Maulana Muhammad Chan Szeerani
(po lewej)

Artykuł redakcyjny w gazecie liberalnej: „Małżeństwo dzieci jest przekleństwem, które ograbia dzieci – szczególnie dziewczynki – z niewinności i dzieciństwa”; „Najlepiej byłoby rozwiązać RII”

W artykule redakcyjnym pod tytułem „Wsteczna mentalność RII” liberalna gazeta “Dawn” napisała [9] :

„Było to oświadczenie, które wielu wprawiło w osłupienie. Poinformowano, że Rada Ideologii Islamskiej oświadczyła… iż prawa zakazujące małżeństw dzieci w Pakistanie są ‘nie-islamskie’. Ta szokująca wypowiedź przewyższyła oświadczenie … przewodniczącego Rady, maulany Mohammada Chana Szeeraniego, że obecne prawo, które wymaga, by mężczyzna postarał się o pisemne zezwolenie swojej żony zanim zawrze drugie małżeństwo, zostało zmienione. Te wypowiedzi wymownie świadczą o rodzaju problemów, które znajdują się na liście priorytetów ulemów [tj. duchownych] oraz o średniowiecznej mentalności, która dominuje dyskurs religijny w tym kraju. Mówmy wyraźnie: małżeństwo dzieci jest przekleństwem, które ograbia dzieci – szczególnie dziewczynki – z niewinności i dzieciństwa. Takie wypowiedzi duchownych, nawet jeśli mają charakter doradczy i niewiążący, wyłącznie anulują zdobycze praw człowieka uczynione w Pakistanie i wyobcowują Pakistan ze wspólnoty narodów.

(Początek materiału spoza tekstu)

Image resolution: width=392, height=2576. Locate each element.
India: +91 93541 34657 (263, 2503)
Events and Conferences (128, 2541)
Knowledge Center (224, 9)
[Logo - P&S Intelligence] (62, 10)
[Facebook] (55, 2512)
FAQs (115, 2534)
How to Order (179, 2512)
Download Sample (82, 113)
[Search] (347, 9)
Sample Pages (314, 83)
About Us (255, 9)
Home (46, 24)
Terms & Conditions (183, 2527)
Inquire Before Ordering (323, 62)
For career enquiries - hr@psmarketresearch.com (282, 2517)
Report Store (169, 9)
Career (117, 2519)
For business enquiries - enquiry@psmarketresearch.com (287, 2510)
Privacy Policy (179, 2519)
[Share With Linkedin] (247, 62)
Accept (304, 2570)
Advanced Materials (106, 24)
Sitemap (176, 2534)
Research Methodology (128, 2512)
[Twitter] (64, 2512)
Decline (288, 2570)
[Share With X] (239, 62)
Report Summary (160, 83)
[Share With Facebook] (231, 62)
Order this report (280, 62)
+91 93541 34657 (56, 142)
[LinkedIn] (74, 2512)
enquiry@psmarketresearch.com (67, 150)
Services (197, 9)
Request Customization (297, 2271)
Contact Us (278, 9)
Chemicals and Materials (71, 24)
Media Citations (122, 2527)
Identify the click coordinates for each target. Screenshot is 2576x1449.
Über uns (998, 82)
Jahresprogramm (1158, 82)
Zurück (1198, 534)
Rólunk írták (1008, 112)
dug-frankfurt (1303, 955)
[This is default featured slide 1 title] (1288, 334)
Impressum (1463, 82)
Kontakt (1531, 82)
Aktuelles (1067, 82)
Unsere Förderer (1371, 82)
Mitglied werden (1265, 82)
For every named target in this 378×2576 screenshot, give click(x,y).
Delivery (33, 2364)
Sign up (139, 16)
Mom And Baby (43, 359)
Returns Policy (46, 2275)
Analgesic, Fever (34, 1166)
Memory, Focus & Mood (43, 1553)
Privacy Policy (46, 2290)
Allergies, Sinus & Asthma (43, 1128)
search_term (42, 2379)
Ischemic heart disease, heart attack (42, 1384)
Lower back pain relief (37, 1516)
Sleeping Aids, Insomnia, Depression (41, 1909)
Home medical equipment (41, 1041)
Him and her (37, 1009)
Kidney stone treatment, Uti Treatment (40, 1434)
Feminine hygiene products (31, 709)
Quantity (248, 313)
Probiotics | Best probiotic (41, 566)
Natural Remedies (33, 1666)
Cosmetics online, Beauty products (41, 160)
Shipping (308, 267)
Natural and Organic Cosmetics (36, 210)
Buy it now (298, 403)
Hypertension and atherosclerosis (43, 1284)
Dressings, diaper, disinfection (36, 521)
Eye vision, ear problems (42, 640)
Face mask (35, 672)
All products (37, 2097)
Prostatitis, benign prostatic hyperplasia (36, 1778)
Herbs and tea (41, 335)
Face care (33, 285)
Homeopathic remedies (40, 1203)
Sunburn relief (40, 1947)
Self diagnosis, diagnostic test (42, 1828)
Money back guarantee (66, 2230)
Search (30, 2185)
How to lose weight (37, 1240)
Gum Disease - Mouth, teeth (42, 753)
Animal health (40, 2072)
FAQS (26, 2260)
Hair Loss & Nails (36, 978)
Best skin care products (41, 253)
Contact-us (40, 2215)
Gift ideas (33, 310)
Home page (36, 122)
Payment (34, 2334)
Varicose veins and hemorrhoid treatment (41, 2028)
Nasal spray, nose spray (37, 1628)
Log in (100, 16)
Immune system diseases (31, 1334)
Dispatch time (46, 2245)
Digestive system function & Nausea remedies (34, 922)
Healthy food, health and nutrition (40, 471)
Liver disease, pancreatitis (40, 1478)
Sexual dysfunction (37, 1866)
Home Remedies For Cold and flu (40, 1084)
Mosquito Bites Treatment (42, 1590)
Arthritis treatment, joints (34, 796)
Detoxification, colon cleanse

Już teraz Pakistan jest miejscem bardzo nieprzyjaznym dzieciom. Jest to społeczeństwo, które toleruje pracę dzieci i przemoc przeciwko dzieciom, gdzie dzieci traktowane są jak własność [do wymiany przy rozwiązywaniu] sporów, jako część tradycji. Na takim tle oświadczenie RII wysyła wszystkie niewłaściwe sygnały. W rzeczywistości priorytety Rady są skrajnie pomieszane. Zamiast działać na rzecz promowania oświecenia, utrwala tylko wsteczną mentalność. Dlaczego członkowie RII, a właściwie większość ulemów, cofają się przed tym, na czym powinni się skupić? Wiele obecnych problemów Pakistanu zakorzeniona jest w dryfowaniu społeczeństwa ku ekstremizmowi, czemu pomagają ultra-konserwatywni duchowni.

Niemniej ulema wydają się mniej zatroskani kwestiami egzystencjalnymi, przed jakimi stoi Pakistan, które grożą rozdarciem tkanki społecznej. Na przykład, zmora terroryzmu potępiana jest tylko biernie. Czyniono wysiłki, by zająć się plagą sekciarstwa [konfliktu sunnicko-szyickiego], włącznie z RII, ale niewiele zrobiono, by zanieść przesłanie harmonii wyznaniowej do meczetów i madras i by powstrzymać sekciarskich wichrzycieli. I choć są szybcy w wypowiadaniu się w takich sprawach jak małżeństwa dzieci i wielożeństwo, duchowni rzadko potępiają straszliwe traktowanie kobiet i dzieci w Pakistanie, często w imię ‘religii’ i ‘kultury’.

Najlepiej zignorować ‘radę’ RII dla rządu. Jak argumentowaliśmy wcześniej, z istniejącym parlamentem z wyboru, zawierającym liczne odcienie myśli politycznej, włącznie z partiami religijnymi, który jest ustawodawcą… Rada ma niewielką funkcję. Jeśli taki jest poziom jej ‘porad’, to najlepiej byłoby ją rozwiązać. Tymczasem, tak jak ci, którzy bronią praw człowieka i sprzeciwiają się obrońcom wstecznictwa, politycy muszą otwarcie opowiedzieć się po stronie sił w społeczeństwie, które działają na rzecz promowania myśli postępowej”.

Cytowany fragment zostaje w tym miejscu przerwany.